YOUR ASSIGNMENT: The records must be repeated exactly and in their entirety.

++++ ENTRIES PROVIDED

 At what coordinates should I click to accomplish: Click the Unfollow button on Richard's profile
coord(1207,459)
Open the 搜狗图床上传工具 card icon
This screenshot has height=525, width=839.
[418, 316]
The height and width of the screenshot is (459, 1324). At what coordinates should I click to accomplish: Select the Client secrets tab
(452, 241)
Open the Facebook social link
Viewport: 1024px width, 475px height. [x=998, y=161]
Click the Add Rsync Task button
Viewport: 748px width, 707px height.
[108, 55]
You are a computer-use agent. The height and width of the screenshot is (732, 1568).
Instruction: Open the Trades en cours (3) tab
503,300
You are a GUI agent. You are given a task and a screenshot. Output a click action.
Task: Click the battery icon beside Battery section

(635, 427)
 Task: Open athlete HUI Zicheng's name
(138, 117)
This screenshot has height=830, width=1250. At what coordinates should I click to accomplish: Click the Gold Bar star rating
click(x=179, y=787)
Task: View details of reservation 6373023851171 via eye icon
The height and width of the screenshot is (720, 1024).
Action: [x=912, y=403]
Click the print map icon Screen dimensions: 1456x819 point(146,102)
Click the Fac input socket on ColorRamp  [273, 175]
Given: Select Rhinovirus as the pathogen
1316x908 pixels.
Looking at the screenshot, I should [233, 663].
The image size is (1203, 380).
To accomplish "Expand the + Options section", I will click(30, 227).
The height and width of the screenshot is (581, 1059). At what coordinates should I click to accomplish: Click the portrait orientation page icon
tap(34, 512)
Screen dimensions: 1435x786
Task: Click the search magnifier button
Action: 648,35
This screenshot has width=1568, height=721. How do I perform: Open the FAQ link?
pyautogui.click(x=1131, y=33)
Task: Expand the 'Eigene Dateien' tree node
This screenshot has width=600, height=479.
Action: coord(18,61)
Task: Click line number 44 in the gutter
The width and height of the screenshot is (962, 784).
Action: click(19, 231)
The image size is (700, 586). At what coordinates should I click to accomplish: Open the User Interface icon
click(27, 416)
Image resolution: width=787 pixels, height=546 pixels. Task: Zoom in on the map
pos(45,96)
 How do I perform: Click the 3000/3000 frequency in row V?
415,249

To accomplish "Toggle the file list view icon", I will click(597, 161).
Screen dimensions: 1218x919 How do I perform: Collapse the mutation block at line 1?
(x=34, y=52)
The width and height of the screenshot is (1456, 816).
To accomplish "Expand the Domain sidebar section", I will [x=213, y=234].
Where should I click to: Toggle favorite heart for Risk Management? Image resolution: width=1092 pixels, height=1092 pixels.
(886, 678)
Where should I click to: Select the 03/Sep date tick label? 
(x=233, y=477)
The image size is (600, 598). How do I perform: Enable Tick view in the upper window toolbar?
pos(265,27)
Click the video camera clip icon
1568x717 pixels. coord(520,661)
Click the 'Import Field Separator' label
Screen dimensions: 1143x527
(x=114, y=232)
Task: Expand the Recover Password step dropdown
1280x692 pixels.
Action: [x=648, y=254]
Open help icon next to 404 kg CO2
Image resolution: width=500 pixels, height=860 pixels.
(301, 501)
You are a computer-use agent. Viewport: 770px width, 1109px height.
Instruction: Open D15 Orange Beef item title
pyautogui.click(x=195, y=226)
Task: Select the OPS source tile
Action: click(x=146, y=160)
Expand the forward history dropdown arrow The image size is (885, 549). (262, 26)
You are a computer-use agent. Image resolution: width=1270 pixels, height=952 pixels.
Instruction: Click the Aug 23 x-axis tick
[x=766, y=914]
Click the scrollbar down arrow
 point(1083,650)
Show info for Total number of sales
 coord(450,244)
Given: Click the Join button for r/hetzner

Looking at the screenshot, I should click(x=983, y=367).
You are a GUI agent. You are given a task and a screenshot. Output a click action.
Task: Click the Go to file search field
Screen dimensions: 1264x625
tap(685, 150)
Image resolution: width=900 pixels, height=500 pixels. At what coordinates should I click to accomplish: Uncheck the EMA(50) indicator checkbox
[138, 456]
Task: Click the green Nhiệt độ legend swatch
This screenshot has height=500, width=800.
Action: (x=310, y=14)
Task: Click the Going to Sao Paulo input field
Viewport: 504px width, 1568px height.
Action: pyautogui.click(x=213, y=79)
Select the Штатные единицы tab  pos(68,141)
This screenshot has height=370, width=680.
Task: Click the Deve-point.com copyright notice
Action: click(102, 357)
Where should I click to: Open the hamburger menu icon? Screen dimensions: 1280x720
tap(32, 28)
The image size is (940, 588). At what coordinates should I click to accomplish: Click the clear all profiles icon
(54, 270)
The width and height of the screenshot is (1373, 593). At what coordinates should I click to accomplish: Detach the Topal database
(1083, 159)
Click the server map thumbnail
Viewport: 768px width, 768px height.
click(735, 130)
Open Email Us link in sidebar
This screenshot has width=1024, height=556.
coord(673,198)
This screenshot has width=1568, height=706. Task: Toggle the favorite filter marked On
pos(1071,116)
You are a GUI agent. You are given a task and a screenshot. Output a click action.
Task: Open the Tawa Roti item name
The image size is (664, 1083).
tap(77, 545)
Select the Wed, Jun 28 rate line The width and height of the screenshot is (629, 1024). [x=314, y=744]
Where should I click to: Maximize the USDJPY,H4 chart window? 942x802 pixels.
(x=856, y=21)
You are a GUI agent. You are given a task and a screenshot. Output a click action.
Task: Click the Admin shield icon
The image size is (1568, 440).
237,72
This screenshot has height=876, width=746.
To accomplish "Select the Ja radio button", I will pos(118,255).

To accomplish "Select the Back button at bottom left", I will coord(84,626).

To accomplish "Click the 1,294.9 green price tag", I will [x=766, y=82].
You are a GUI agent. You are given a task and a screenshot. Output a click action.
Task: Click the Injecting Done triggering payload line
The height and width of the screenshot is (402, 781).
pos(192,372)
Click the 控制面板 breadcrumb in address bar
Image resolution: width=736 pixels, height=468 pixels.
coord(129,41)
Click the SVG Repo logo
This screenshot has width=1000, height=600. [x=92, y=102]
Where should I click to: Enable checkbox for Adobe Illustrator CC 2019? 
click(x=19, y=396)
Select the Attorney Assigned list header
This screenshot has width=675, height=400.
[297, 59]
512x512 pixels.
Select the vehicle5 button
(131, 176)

++++++++

REPLY TO THE EXERCISE:
 At what coordinates should I click to accomplish: Click the Unfollow button on Richard's profile
coord(1207,459)
Open the 搜狗图床上传工具 card icon
This screenshot has height=525, width=839.
[418, 316]
The height and width of the screenshot is (459, 1324). At what coordinates should I click to accomplish: Select the Client secrets tab
(452, 241)
Open the Facebook social link
Viewport: 1024px width, 475px height. [x=998, y=161]
Click the Add Rsync Task button
Viewport: 748px width, 707px height.
[108, 55]
You are a computer-use agent. The height and width of the screenshot is (732, 1568).
Instruction: Open the Trades en cours (3) tab
503,300
You are a GUI agent. You are given a task and a screenshot. Output a click action.
Task: Click the battery icon beside Battery section

(635, 427)
 Task: Open athlete HUI Zicheng's name
(138, 117)
This screenshot has height=830, width=1250. At what coordinates should I click to accomplish: Click the Gold Bar star rating
click(x=179, y=787)
Task: View details of reservation 6373023851171 via eye icon
The height and width of the screenshot is (720, 1024).
Action: [x=912, y=403]
Click the print map icon Screen dimensions: 1456x819 point(146,102)
Click the Fac input socket on ColorRamp  [273, 175]
Given: Select Rhinovirus as the pathogen
1316x908 pixels.
Looking at the screenshot, I should [233, 663].
The image size is (1203, 380).
To accomplish "Expand the + Options section", I will click(30, 227).
The height and width of the screenshot is (581, 1059). At what coordinates should I click to accomplish: Click the portrait orientation page icon
tap(34, 512)
Screen dimensions: 1435x786
Task: Click the search magnifier button
Action: 648,35
This screenshot has width=1568, height=721. How do I perform: Open the FAQ link?
pyautogui.click(x=1131, y=33)
Task: Expand the 'Eigene Dateien' tree node
This screenshot has width=600, height=479.
Action: coord(18,61)
Task: Click line number 44 in the gutter
The width and height of the screenshot is (962, 784).
Action: click(19, 231)
The image size is (700, 586). At what coordinates should I click to accomplish: Open the User Interface icon
click(27, 416)
Image resolution: width=787 pixels, height=546 pixels. Task: Zoom in on the map
pos(45,96)
 How do I perform: Click the 3000/3000 frequency in row V?
415,249

To accomplish "Toggle the file list view icon", I will click(597, 161).
Screen dimensions: 1218x919 How do I perform: Collapse the mutation block at line 1?
(x=34, y=52)
The width and height of the screenshot is (1456, 816).
To accomplish "Expand the Domain sidebar section", I will [x=213, y=234].
Where should I click to: Toggle favorite heart for Risk Management? Image resolution: width=1092 pixels, height=1092 pixels.
(886, 678)
Where should I click to: Select the 03/Sep date tick label? 
(x=233, y=477)
The image size is (600, 598). How do I perform: Enable Tick view in the upper window toolbar?
pos(265,27)
Click the video camera clip icon
1568x717 pixels. coord(520,661)
Click the 'Import Field Separator' label
Screen dimensions: 1143x527
(x=114, y=232)
Task: Expand the Recover Password step dropdown
1280x692 pixels.
Action: [x=648, y=254]
Open help icon next to 404 kg CO2
Image resolution: width=500 pixels, height=860 pixels.
(301, 501)
You are a computer-use agent. Viewport: 770px width, 1109px height.
Instruction: Open D15 Orange Beef item title
pyautogui.click(x=195, y=226)
Task: Select the OPS source tile
Action: click(x=146, y=160)
Expand the forward history dropdown arrow The image size is (885, 549). (262, 26)
You are a computer-use agent. Image resolution: width=1270 pixels, height=952 pixels.
Instruction: Click the Aug 23 x-axis tick
[x=766, y=914]
Click the scrollbar down arrow
 point(1083,650)
Show info for Total number of sales
 coord(450,244)
Given: Click the Join button for r/hetzner

Looking at the screenshot, I should click(x=983, y=367).
You are a GUI agent. You are given a task and a screenshot. Output a click action.
Task: Click the Go to file search field
Screen dimensions: 1264x625
tap(685, 150)
Image resolution: width=900 pixels, height=500 pixels. At what coordinates should I click to accomplish: Uncheck the EMA(50) indicator checkbox
[138, 456]
Task: Click the green Nhiệt độ legend swatch
This screenshot has height=500, width=800.
Action: (x=310, y=14)
Task: Click the Going to Sao Paulo input field
Viewport: 504px width, 1568px height.
Action: pyautogui.click(x=213, y=79)
Select the Штатные единицы tab  pos(68,141)
This screenshot has height=370, width=680.
Task: Click the Deve-point.com copyright notice
Action: click(102, 357)
Where should I click to: Open the hamburger menu icon? Screen dimensions: 1280x720
tap(32, 28)
The image size is (940, 588). At what coordinates should I click to accomplish: Click the clear all profiles icon
(54, 270)
The width and height of the screenshot is (1373, 593). At what coordinates should I click to accomplish: Detach the Topal database
(1083, 159)
Click the server map thumbnail
Viewport: 768px width, 768px height.
click(735, 130)
Open Email Us link in sidebar
This screenshot has width=1024, height=556.
coord(673,198)
This screenshot has width=1568, height=706. Task: Toggle the favorite filter marked On
pos(1071,116)
You are a GUI agent. You are given a task and a screenshot. Output a click action.
Task: Open the Tawa Roti item name
The image size is (664, 1083).
tap(77, 545)
Select the Wed, Jun 28 rate line The width and height of the screenshot is (629, 1024). [x=314, y=744]
Where should I click to: Maximize the USDJPY,H4 chart window? 942x802 pixels.
(x=856, y=21)
You are a GUI agent. You are given a task and a screenshot. Output a click action.
Task: Click the Admin shield icon
The image size is (1568, 440).
237,72
This screenshot has height=876, width=746.
To accomplish "Select the Ja radio button", I will pos(118,255).

To accomplish "Select the Back button at bottom left", I will coord(84,626).

To accomplish "Click the 1,294.9 green price tag", I will [x=766, y=82].
You are a GUI agent. You are given a task and a screenshot. Output a click action.
Task: Click the Injecting Done triggering payload line
The height and width of the screenshot is (402, 781).
pos(192,372)
Click the 控制面板 breadcrumb in address bar
Image resolution: width=736 pixels, height=468 pixels.
coord(129,41)
Click the SVG Repo logo
This screenshot has width=1000, height=600. [x=92, y=102]
Where should I click to: Enable checkbox for Adobe Illustrator CC 2019? 
click(x=19, y=396)
Select the Attorney Assigned list header
This screenshot has width=675, height=400.
[297, 59]
512x512 pixels.
Select the vehicle5 button
(131, 176)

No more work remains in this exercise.